▶ [Provided text]
During the time men live without a common power to keep them all in awe, they are in that condition called war; and such a war, as if of every man, against every man. (Thomas Hobbes)
What are rights, considered not as a moral or legal category but as a description of how people act?
How is it possible for civil order to exist — why are not all people, all of the time, in the Hobbesian state of nature, the war of each against all?
What is government — what distinguishes it from other human institutions?
And, as a free bonus,
Why did the U.K. send a fleet most of the way to Antarctica and risk its only aircraft carrier in order to defend a cluster of barren islands with a few hundred people on them?1
The Puzzle
Thomas Hobbes described the state of nature as a war of each against all in which the life of man would be “solitary, poor, nasty, brutish, and short.” That does not sound like the world we live in. His solution was to establish an all powerful ruler. That comes a little closer to the real world but not all that close. And it is not clear how, starting with the world Hobbes describes, it could be done or why it would work.
In the Hobbesian state of nature, each individual acts in his own interest. That sounds like a reasonably accurate description of our world. How is his improved version, the world with a ruler, different? The ruler is not Superman; he too must sleep and can be killed while doing so. He may have a police force and an army, but police forces and armies are made up of men; what causes those men to act differently than they did in the state of nature? Where does the structure of an orderly, peaceful society come from? What is the magic ingredient that distinguishes civil order from the state of nature? It cannot simply be laws; words on paper only take effect to the extent that individuals act on them. Why should individuals act differently after laws are passed than before? It cannot be police in uniforms and judges in robes. Uniforms and robes do not confer magic power on their wearers or compel them to act differently than they would without them.
That is the central puzzle.
Neighborly Extortion
Imagine that you live in a suburban neighborhood with a not very efficient or well organized law enforcement system. One day your neighbor calls you over to the fence for conversation. He explains that he finds taking his trash down to the town dump every week to be a nuisance and has decided that it would be less trouble to simply dump it over the fence onto your property.
When you recover your breath and start lecturing him on property rights, he offers you a simple cost/benefit analysis of your alternatives. Dealing with his trash will take ten or twenty dollars worth of your time and effort every week. Persuading the city authorities that the trash is his and not yours, getting them to do anything, appearing for multiple court hearings, raising a fuss, will cost you the equivalent, in time and money, of considerably more than that.
But, he adds, he has an alternative proposal. For him to dump the trash and someone else to collect it is clearly inefficient. A better solution is for him to deal with his trash and you to pay for it. For a mere five dollars a week, half or less what your lowest cost solution to the problem would cost you, he will agree to refrain from dumping the trash over the fence.
I predict that you will turn down his generous offer, tell him to go to hell and, if he persists in dumping his trash on your property, spend the equivalent of considerably more than five dollars a week, or even ten or twenty, prodding the relevant authorities into doing something about the problem.
Why?
The answer is the human version of the territorial behavior observed in a variety of species, mostly birds and fishes but also some mammals. Territorial animals mark the territory they claim and enforce their claim by a commitment strategy, by somehow turning a switch in their brain that makes them attack a trespasser of their own species more and more fiercely the farther into their territory he comes. Unless the trespasser is much stronger than the defender a fight to the death is a loss for both, so once the trespasser realizes the defender is committed to fight, he usually retreats.

▶ [Instructions]
1. List the words the essay on civil order quotes Hobbes using to describe the life of man in the state of nature.
2. Carry on the essay on civil order, starting right after its last sentence about the trespasser retreating.
The material that comes next is drawn from a separate source and is unrelated to the essay on civil order.

▶ [Collected material]
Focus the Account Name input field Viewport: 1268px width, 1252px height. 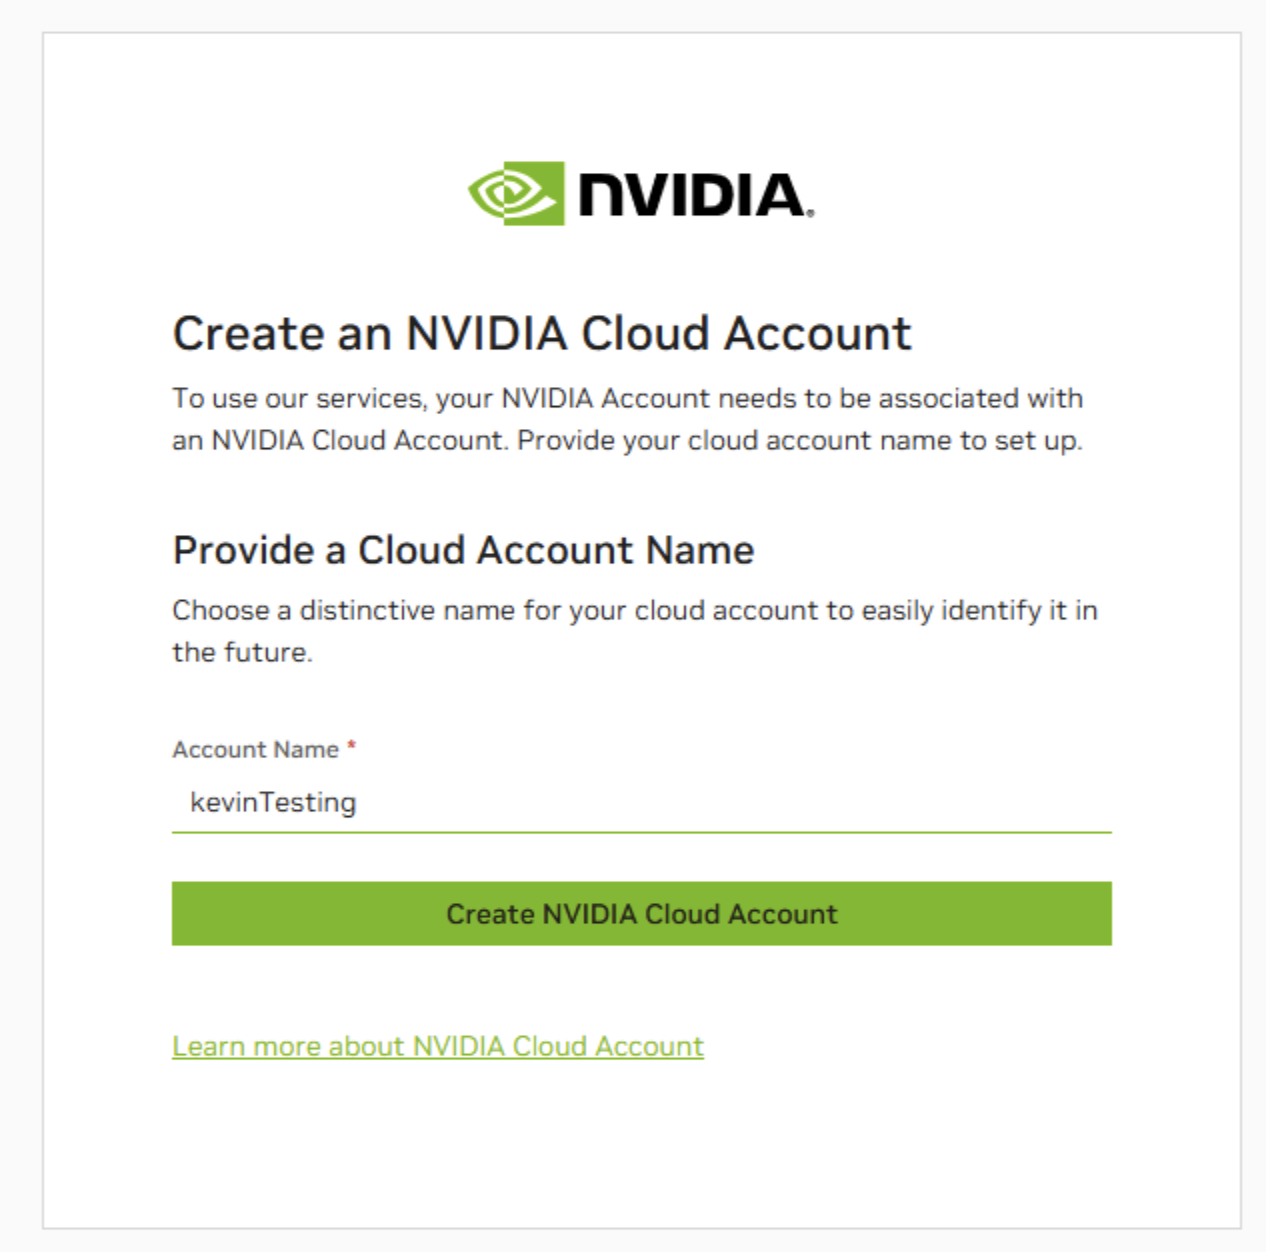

▶ [Task responses]
1. solitary, poor, nasty, brutish, short

2.
You, like a territorial bird or fish, have adopted a commitment strategy, more complicated than theirs because what you are committed to defend is not a territory but a set of rights. There are things you consider yourself entitled to in your interaction with other people and one of them is not having trash dumped on your property. In defense of those rights you, like the territorial animal, are willing to bear costs out of proportion to what is immediately at stake.
A different way of putting the point is that if you give in to your neighbor’s attempt at small scale extortion, there is no obvious limit to how far it will go. There are, after all, quite a lot of other ways in which he, or other people, could impose costs on you or demand payment not to. By adopting a policy of resisting such demands even at considerable cost you give other people an incentive not to make them. If they do not make them, you do not need to bear the cost of resisting them.
What prevents your neighbor, following the same logic, from committing himself to bear large costs if you do not give in to his extortion? The short answer is that you will not believe him. The long one requires an explanation of Schelling points.
Schelling Points2: The Idea
A professor calls a student into his Yale office and asks him to participate in an experiment with the possibility of a reward. The objective is to rendezvous with another student in New York city by both being at the same place at the same time. If they succeed, they will each get a hundred dollars. Neither knows the other’s name and, even if he guesses it, they are not permitted to communicate before meeting.
To win the prize, each has to guess where and when the other will try to meet him. One way of doing so is to figure out what time and place each will see as unique, since if their criterion for choice yields more than one answer they might choose different answers and so miss each other. Time is easy — given our system of timekeeping, noon and midnight are the only times that appear unique; which they choose will depend on how long it takes them to get from New Haven to New York and what hours they normally keep. If it does not take too long and they are not night owls, noon is the obvious choice.
Where is harder. When I first read about the problem, my suggestion was the top of the Empire State building. That was, at the time, the tallest building in the world, making it in an obvious sense unique. It turned out, however, that there was no such place. The building has four observation decks spaced around the four sides, with no obvious way of deciding which one to meet at. I am told that in the real world experiment, proposed by Thomas Schelling some sixty years ago and later implemented by someone else, the students met under the clock at Grand Central Station, to them the obviously unique meeting place. At noon.
That is a story about coordination without communication. What makes it relevant to this chapter and much else is that it describes not only situations where you are unable to speak to each other but also situations where neither party has a good reason to believe what the other says.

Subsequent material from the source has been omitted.